Work instructions
Set down, word for word, the stretch of the sermon excerpt on radical autonomy that opens with the words containing "Until we really" and closes with "Choice Is Yours.".

Until we really understand this and accept this as true, today’s theme makes our flesh squirm. It makes us uncomfortable. Even when we do accept it, it can challenge us, because it doesn’t come naturally. It only comes supernaturally.
It’s not My Body My Choice. It’s not Gay Pride. These are today’s cultural values
Also, it’s not Your Best Life Now. It’s not You Can Have What You Say. It’s not Prosperity: The Choice Is Yours.
Ironically, these are not secular book titles, but they might as well be. This is the idea of having what we want, pseudo-sanctified by segments of the church.
Jim Garrett touched on this last week. The idea in our culture that we can be what we want, do what we want, regardless of the facts, regardless of the impact on other people of what we want, and regardless of what’s right or wrong, what the Word of God tells us about sin and righteousness.
One writer called our current culture one that values, not just doing whatever is right in our own eyes, but “radical autonomy.” This is the source of today’s sharp divide in our culture.
The new immorality is any act of “intolerance” that supposedly interferes with this radical autonomy.
Being intolerant of this radical autonomy is about the worst thing you can do. Autonomy means: self-directing freedom, and especially moral independence.
Our culture values this above all else. Radical autonomy is autonomy on steroids.
However, this morning’s message is the polar opposite of radical autonomy. It’s an idea that, once we grasp this in our spirit, once we accept it as God’s truth, it’s not only not troubling, but very freeing. In fact, one author called it A Better Freedom. It’s one of those things in scripture that’s a paradox.
The 2nd reason today’s message is a dangerous thing is that the theme of this message is the life theme of the guy who literally wrote the book on this – a man who signs his correspondence with “your fellow slave,” who seeks every day to live this out obediently, like a slave, in the mundane things of life, as well as the bigger things in his life.

Recorded information
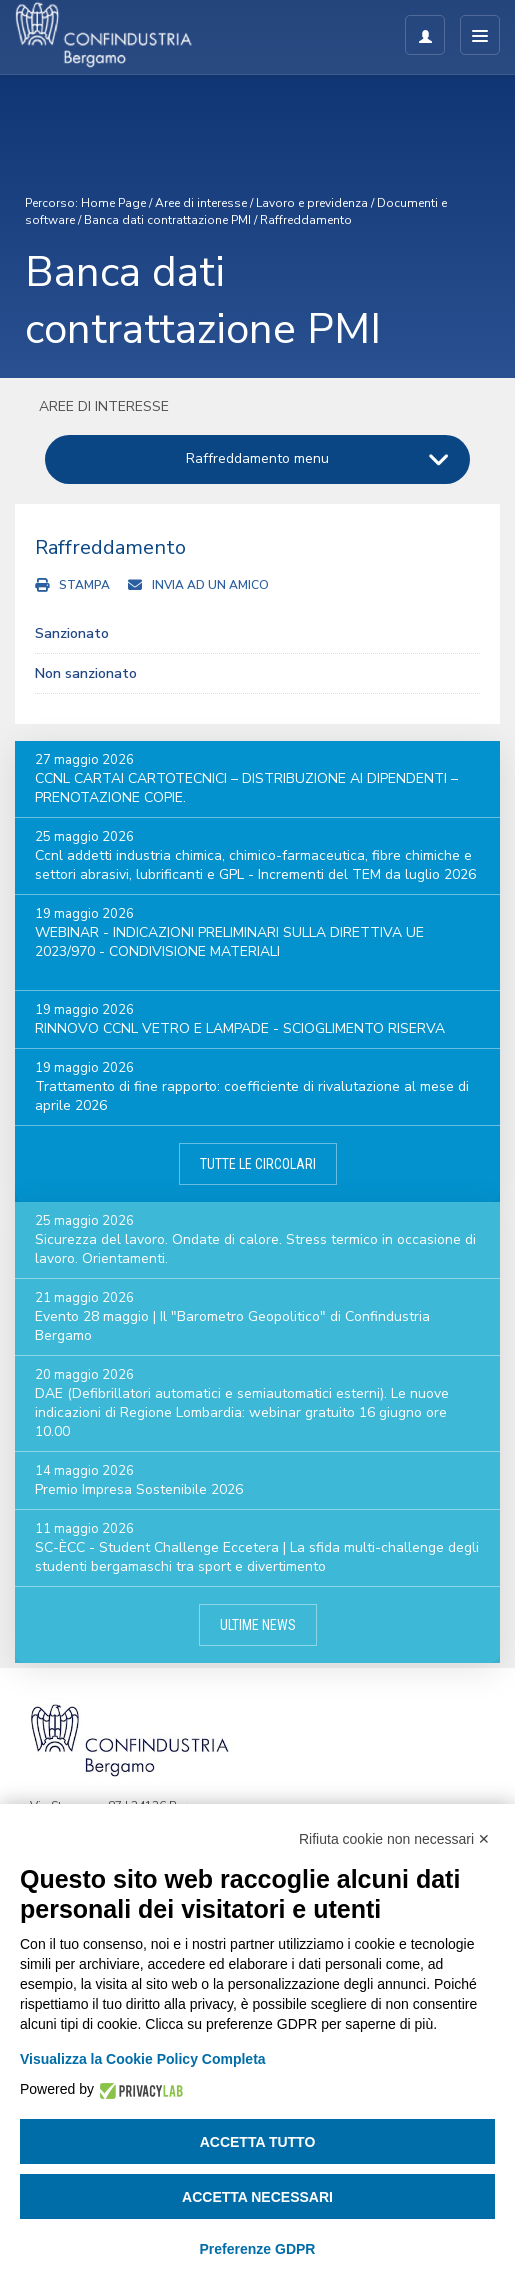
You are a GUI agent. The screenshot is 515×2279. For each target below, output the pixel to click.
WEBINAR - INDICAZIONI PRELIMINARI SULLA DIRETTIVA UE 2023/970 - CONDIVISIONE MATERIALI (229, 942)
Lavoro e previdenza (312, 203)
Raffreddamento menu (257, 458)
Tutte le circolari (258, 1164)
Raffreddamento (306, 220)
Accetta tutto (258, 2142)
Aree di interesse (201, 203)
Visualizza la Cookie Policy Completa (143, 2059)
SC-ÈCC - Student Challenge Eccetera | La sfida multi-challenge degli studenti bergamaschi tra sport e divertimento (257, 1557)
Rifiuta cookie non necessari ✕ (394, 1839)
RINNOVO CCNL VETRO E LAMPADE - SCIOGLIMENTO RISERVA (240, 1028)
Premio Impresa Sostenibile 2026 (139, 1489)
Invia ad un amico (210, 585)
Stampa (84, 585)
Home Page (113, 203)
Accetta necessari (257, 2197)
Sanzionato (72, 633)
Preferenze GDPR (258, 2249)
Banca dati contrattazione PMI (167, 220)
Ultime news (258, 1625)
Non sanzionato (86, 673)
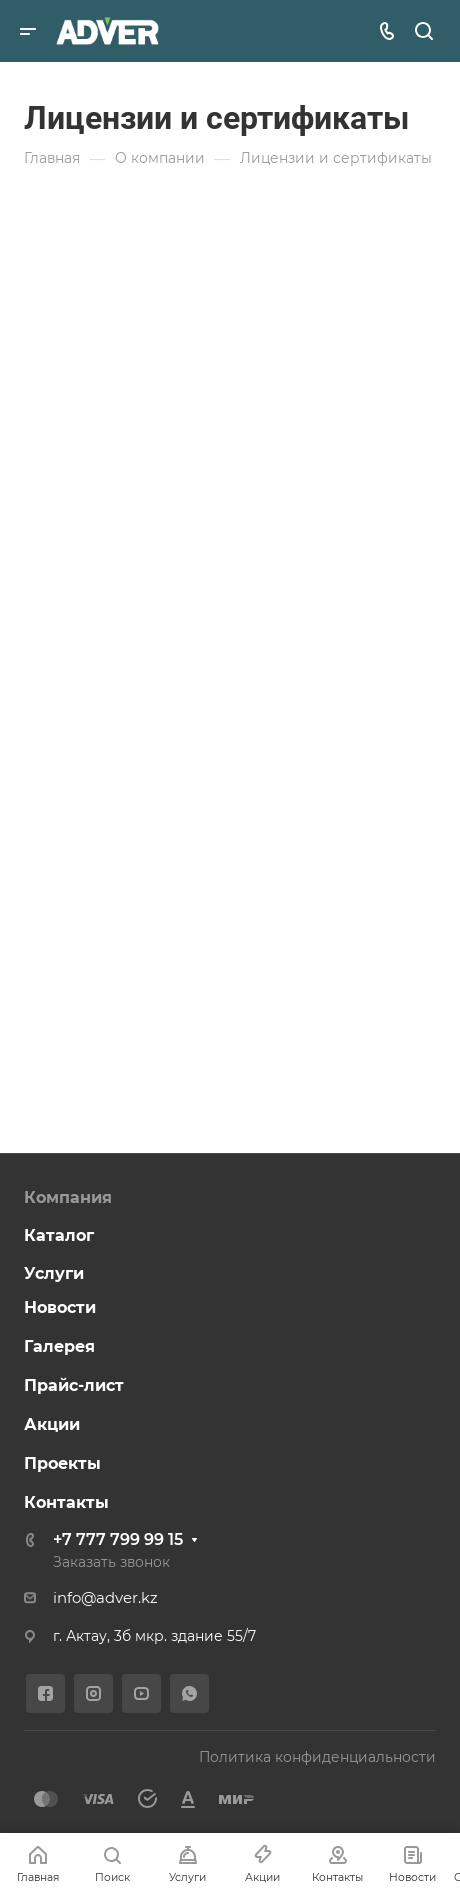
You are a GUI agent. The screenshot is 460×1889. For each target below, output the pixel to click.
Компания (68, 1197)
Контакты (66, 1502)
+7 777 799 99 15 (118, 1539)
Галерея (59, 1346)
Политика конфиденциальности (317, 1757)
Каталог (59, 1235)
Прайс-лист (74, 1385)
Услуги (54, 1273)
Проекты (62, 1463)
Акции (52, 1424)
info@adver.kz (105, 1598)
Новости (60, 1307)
* * *
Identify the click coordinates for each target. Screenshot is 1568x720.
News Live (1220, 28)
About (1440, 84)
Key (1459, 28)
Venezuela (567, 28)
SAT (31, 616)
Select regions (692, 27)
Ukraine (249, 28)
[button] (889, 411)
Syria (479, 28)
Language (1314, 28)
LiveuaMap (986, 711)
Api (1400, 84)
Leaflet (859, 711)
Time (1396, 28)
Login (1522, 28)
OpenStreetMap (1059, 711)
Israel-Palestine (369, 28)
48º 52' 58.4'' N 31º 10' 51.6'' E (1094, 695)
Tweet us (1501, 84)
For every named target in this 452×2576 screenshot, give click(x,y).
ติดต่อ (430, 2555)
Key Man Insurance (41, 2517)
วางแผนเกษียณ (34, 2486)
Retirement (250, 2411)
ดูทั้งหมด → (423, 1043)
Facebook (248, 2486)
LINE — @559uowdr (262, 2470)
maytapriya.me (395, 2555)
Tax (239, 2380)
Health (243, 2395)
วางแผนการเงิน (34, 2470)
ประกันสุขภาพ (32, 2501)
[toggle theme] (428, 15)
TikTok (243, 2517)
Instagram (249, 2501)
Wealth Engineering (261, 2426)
--
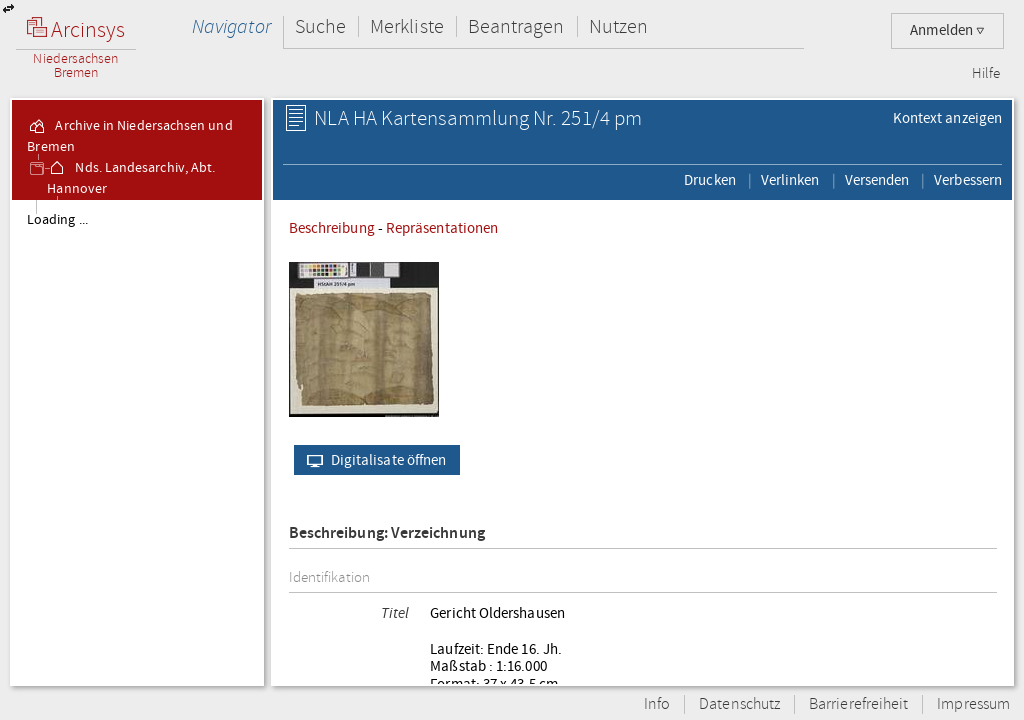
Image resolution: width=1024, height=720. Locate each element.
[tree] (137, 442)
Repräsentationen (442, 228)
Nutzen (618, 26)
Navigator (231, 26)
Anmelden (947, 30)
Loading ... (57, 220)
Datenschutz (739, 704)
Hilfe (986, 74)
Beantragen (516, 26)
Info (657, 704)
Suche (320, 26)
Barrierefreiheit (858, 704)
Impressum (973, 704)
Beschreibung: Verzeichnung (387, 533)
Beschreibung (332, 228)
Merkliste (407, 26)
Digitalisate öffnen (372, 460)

Correct output
Until we really understand this and accept this as true, today’s theme makes our flesh squirm. It makes us uncomfortable. Even when we do accept it, it can challenge us, because it doesn’t come naturally. It only comes supernaturally.
It’s not My Body My Choice. It’s not Gay Pride. These are today’s cultural values
Also, it’s not Your Best Life Now. It’s not You Can Have What You Say. It’s not Prosperity: The Choice Is Yours.